--- START ---
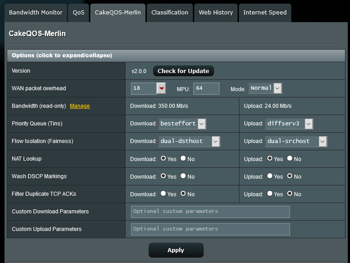Click the MPU input field
Viewport: 350px width, 263px height.
206,88
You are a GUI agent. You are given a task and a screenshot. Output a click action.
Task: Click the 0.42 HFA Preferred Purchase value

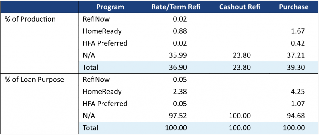(298, 43)
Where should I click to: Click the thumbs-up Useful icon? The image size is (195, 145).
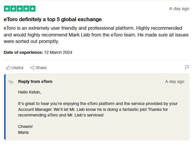click(x=8, y=68)
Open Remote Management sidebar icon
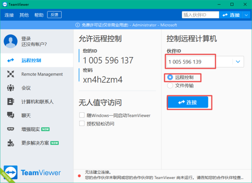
--- END ---
[What is expected]
Exactly repeat only the lines from the one with "Where should I" to the closing line above, both included, and omit every picture.

[Solved exercise]
Where should I click to: Click the thumbs-up Useful icon? The image size is (195, 145).
click(x=8, y=68)
Open Remote Management sidebar icon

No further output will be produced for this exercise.